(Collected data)
┄┄┄┄┄┄

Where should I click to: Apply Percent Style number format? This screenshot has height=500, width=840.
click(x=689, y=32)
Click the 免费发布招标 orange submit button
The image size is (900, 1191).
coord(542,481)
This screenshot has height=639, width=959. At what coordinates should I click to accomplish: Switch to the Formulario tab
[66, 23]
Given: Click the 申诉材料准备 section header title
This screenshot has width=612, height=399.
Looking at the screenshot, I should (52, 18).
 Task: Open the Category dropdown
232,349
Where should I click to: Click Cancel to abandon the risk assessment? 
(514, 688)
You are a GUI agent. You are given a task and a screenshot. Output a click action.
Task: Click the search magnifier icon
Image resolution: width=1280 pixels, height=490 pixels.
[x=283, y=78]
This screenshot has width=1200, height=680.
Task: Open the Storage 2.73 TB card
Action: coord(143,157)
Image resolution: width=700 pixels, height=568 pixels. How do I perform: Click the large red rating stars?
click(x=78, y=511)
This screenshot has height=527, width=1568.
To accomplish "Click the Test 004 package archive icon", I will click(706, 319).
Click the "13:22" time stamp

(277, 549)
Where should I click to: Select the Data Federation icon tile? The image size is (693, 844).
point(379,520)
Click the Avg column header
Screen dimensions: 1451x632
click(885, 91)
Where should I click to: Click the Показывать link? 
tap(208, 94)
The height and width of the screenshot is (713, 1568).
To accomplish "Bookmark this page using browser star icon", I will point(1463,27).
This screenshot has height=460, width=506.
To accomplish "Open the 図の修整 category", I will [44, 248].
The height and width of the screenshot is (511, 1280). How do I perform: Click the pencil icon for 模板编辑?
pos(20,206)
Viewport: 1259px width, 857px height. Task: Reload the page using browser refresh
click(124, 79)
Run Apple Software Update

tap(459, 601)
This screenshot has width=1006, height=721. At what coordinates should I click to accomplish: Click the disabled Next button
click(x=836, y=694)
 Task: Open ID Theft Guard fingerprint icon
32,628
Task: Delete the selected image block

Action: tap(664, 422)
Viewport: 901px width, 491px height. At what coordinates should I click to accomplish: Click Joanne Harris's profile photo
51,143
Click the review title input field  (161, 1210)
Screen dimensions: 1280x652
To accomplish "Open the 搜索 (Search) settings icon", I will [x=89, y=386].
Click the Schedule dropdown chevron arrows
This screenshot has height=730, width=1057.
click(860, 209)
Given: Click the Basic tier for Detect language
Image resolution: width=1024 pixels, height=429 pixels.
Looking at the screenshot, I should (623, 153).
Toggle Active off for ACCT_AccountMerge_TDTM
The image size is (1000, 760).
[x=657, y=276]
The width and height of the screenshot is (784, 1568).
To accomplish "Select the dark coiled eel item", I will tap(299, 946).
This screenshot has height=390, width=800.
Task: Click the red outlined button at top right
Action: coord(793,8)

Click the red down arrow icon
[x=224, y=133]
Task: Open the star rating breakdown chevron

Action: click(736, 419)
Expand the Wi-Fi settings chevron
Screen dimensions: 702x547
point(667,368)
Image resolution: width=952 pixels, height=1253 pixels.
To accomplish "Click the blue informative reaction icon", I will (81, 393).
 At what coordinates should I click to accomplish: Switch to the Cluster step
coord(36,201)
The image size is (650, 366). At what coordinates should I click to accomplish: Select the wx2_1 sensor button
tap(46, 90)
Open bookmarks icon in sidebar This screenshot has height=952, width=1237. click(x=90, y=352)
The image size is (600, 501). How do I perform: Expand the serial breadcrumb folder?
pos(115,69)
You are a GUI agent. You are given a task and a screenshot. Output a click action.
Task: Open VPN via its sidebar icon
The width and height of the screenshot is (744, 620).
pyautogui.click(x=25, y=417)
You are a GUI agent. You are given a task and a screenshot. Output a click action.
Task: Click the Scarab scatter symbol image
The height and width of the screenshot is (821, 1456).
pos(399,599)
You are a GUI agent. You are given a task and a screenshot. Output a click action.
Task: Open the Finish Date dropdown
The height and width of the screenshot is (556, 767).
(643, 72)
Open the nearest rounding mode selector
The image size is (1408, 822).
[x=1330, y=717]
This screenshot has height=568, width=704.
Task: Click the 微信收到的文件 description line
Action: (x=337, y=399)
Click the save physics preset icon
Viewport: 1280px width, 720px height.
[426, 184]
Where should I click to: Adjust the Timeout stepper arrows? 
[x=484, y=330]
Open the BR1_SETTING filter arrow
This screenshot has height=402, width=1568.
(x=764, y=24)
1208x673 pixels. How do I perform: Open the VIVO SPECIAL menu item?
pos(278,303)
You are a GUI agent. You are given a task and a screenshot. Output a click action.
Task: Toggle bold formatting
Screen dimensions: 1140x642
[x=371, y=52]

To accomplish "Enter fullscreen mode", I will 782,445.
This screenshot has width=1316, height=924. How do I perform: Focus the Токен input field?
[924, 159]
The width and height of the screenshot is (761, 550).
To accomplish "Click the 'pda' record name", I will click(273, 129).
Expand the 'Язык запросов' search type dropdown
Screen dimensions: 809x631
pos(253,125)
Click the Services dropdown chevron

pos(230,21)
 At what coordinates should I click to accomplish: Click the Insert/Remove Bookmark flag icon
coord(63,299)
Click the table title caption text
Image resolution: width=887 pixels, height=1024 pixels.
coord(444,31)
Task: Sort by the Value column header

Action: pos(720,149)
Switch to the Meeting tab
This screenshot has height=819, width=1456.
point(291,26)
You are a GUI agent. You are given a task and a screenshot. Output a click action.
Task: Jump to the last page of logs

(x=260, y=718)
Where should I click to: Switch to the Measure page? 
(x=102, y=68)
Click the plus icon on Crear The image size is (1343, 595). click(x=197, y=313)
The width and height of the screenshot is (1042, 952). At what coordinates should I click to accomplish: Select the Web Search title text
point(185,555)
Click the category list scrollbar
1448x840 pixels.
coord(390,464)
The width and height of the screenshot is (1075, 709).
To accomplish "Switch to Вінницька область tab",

┄┄┄┄┄┄

◆ WORK INSTRUCTIONS
Your task is to find each line in the entries that contains the string "Toggle" and copy it.

◆ OUTPUT
Toggle Active off for ACCT_AccountMerge_TDTM
Task: Toggle bold formatting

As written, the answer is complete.